• _What this task involves_: Write out the lines of the material as a Markdown table with the columns Row and Line. Start at the line with "Task: Click the セキュリティ認証 dialog title" and continue through the end of the material, including both ends, skipping blank lines and leaving out the pictures.
★ ★ ★ ★ ★ ★ ★
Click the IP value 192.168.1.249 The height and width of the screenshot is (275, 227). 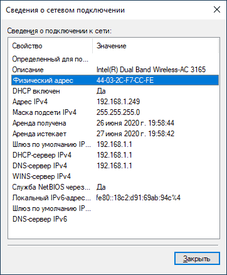(x=118, y=102)
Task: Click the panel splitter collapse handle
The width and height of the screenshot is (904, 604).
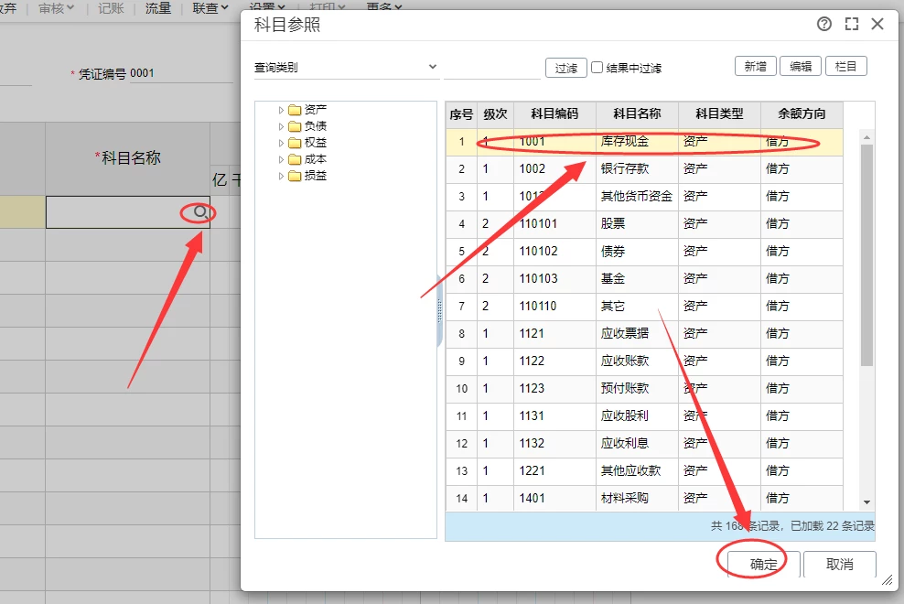Action: (439, 316)
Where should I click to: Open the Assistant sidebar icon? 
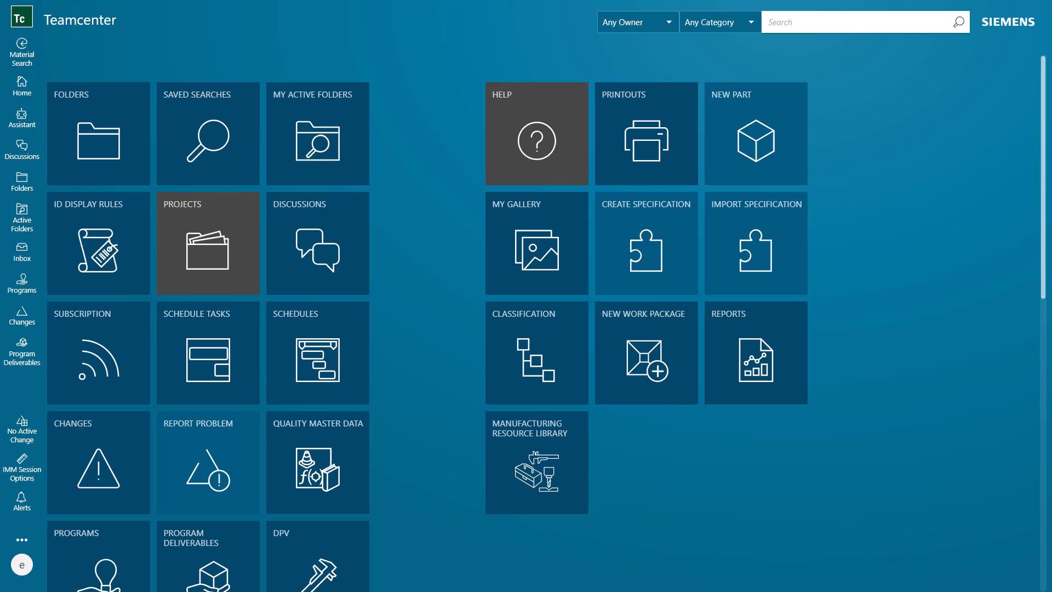(x=22, y=118)
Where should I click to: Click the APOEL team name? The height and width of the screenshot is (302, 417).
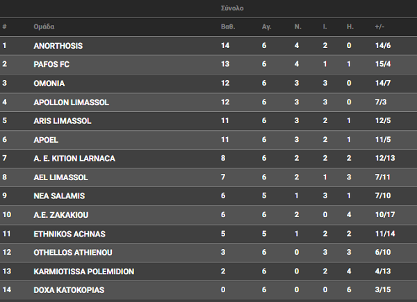(46, 140)
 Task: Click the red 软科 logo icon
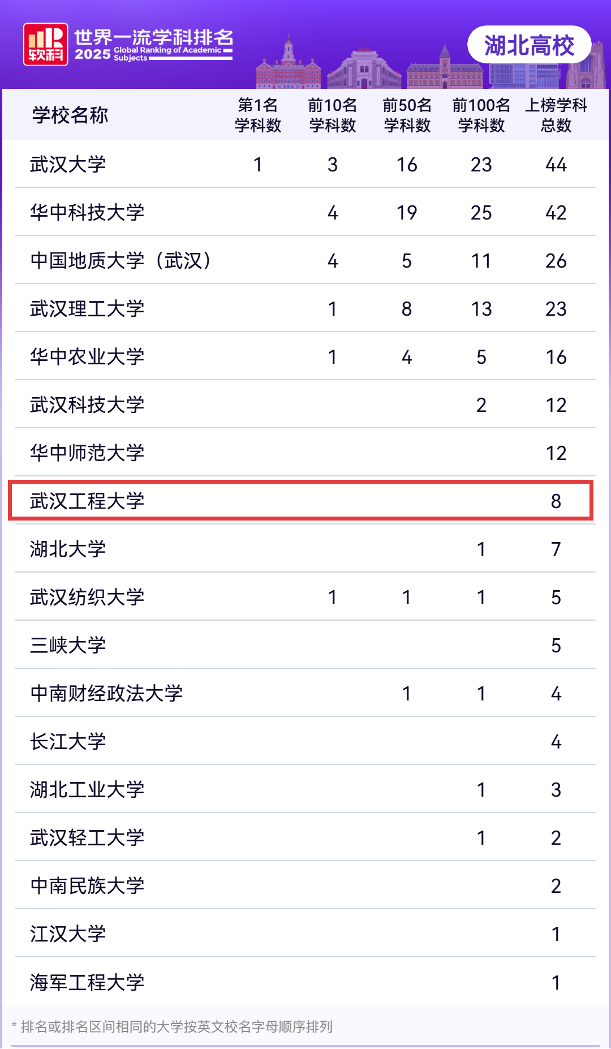[45, 44]
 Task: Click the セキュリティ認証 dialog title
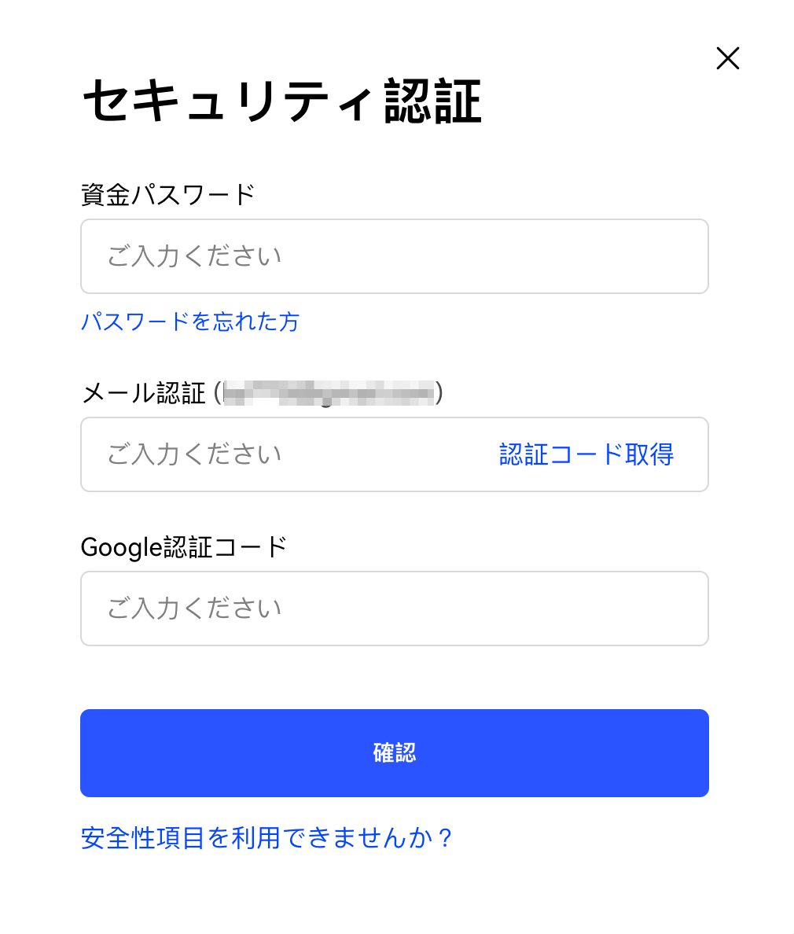(281, 101)
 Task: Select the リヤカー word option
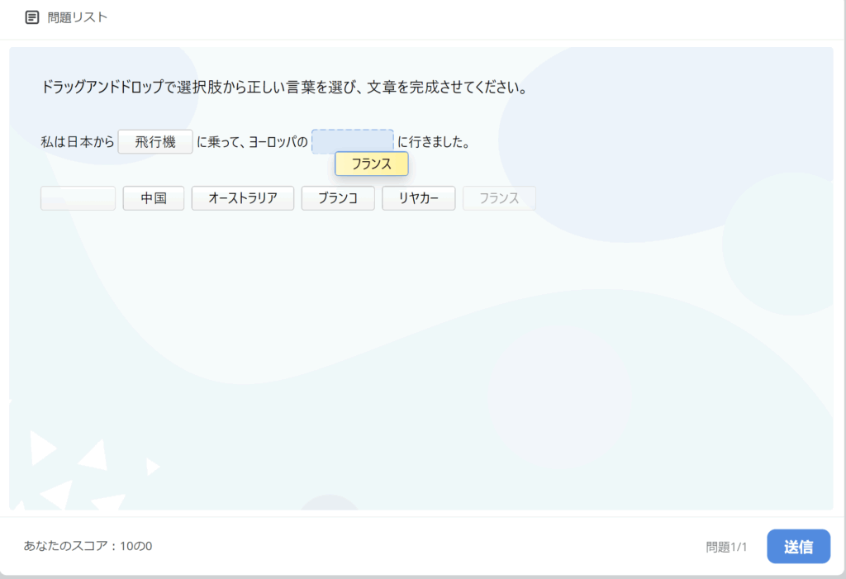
★ ★ ★ ★ ★ ★ ★
• _Solution to this exercise_:
| Row | Line |
|---|---|
| 1 |  Task: Click the セキュリティ認証 dialog title |
| 2 | (281, 101) |
| 3 |  Task: Select the リヤカー word option |